• _ABOUT THIS TASK_
Pull out every line from the line containing "The image size is (1372, 896)." through the end of the material, both ends included, and reproduce it exactly. Keep pictures out.

• _INPUT FOR THIS TASK_
---*---

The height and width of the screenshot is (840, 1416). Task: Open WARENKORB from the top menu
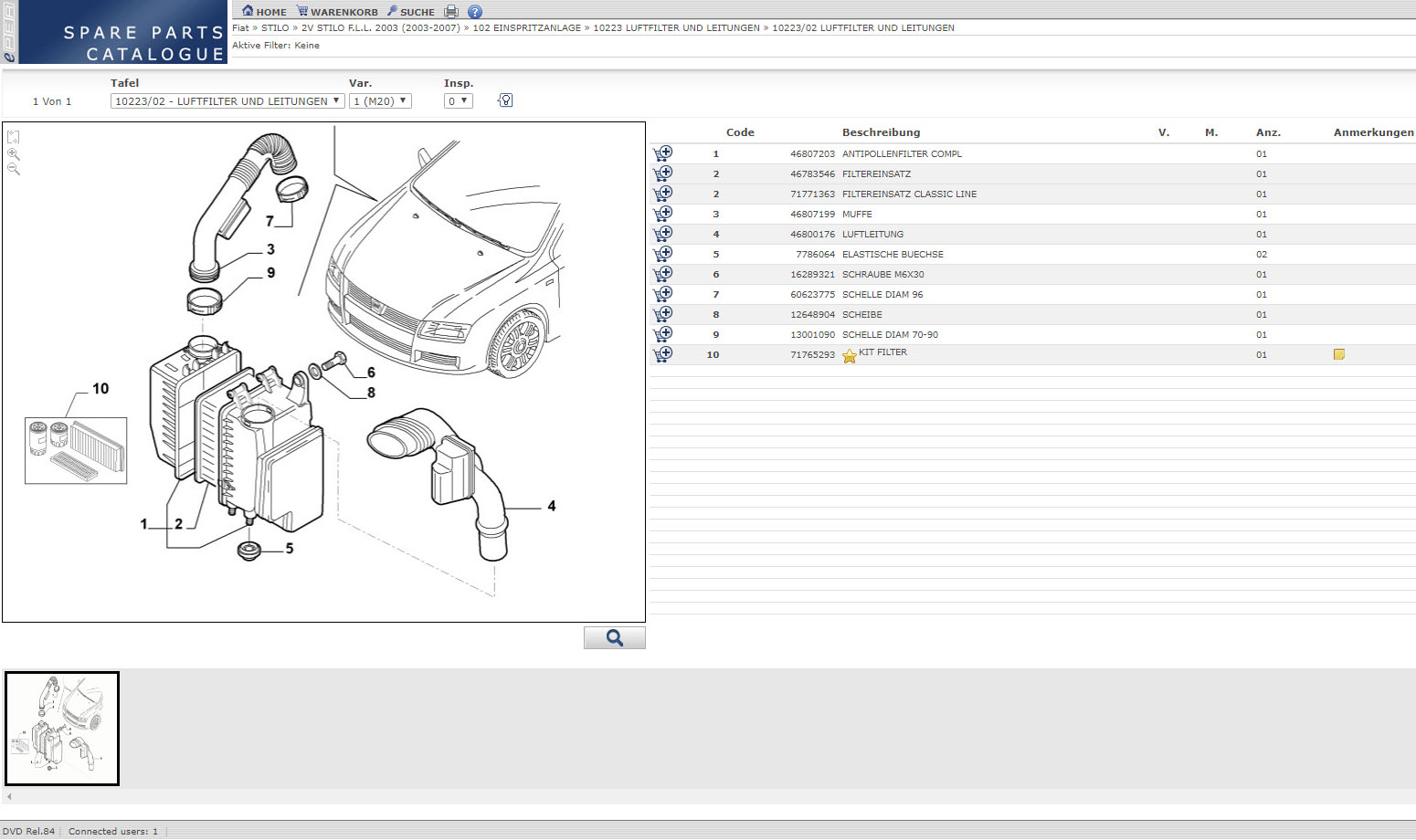(337, 12)
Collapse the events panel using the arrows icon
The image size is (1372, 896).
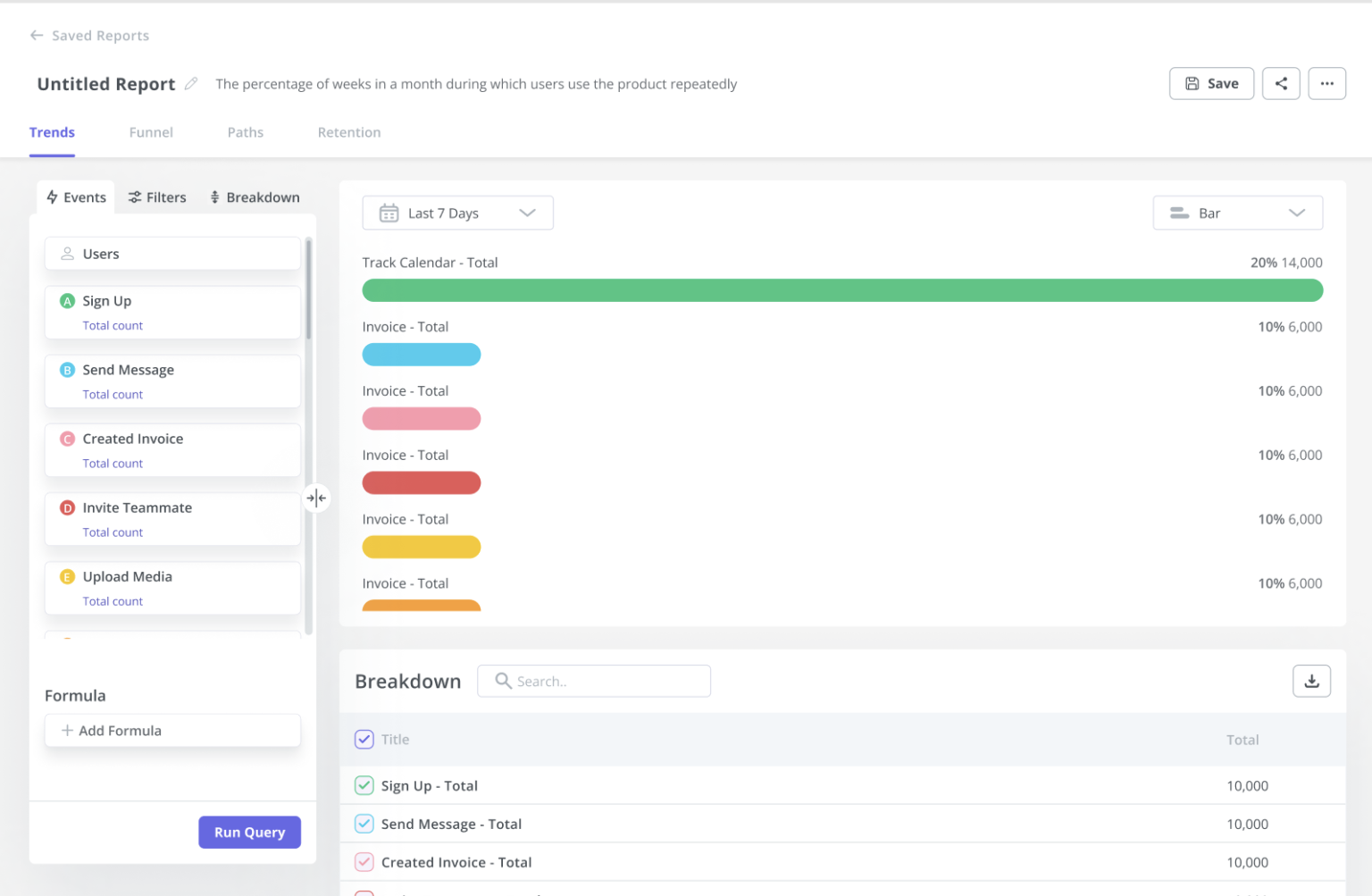pyautogui.click(x=316, y=498)
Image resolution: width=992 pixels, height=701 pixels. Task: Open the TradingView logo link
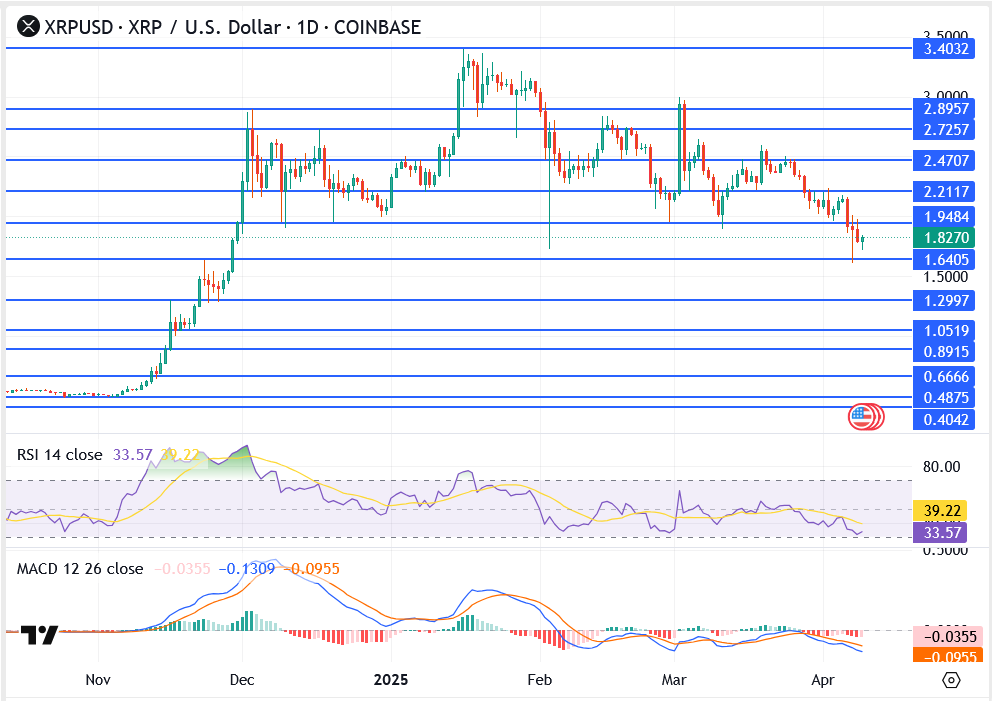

---*---

• _RESPONSE TO THE EXERCISE_
The image size is (1372, 896).
pyautogui.click(x=316, y=498)
Image resolution: width=992 pixels, height=701 pixels. Task: Open the TradingView logo link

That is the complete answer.